— START Records provided —
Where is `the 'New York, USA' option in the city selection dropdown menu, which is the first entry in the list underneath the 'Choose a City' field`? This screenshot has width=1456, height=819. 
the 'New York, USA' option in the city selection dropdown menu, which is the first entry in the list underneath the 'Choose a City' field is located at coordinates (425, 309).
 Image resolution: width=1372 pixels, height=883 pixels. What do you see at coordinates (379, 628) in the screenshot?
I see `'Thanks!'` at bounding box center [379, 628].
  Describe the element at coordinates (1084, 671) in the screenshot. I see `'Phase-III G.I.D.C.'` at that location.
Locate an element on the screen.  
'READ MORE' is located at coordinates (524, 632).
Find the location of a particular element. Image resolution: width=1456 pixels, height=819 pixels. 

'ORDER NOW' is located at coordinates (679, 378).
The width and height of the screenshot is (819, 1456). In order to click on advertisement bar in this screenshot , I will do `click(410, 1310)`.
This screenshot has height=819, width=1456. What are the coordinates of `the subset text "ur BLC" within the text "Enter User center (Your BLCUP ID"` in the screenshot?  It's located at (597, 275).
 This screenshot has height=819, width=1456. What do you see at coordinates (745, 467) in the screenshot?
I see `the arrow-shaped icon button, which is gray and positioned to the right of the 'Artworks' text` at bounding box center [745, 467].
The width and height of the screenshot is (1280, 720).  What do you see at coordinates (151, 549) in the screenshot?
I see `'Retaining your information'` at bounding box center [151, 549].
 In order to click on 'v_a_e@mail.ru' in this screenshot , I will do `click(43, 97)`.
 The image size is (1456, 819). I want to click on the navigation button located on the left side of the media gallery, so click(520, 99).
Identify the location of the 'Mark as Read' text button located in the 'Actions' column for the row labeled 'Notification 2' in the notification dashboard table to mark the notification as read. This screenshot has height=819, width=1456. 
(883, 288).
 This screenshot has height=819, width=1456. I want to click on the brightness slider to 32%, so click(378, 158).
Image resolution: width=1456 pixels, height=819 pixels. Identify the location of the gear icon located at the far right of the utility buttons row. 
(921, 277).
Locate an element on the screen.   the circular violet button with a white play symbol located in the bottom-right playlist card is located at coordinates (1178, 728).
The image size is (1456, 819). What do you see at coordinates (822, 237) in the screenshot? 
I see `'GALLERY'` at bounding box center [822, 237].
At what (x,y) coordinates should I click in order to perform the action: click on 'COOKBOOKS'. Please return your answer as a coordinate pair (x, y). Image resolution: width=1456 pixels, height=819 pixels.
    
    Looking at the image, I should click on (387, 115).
— END Records provided —
Report every line of the listing above that contains the string "field", with case counting.

Where is `the 'New York, USA' option in the city selection dropdown menu, which is the first entry in the list underneath the 'Choose a City' field`? This screenshot has width=1456, height=819. 
the 'New York, USA' option in the city selection dropdown menu, which is the first entry in the list underneath the 'Choose a City' field is located at coordinates (425, 309).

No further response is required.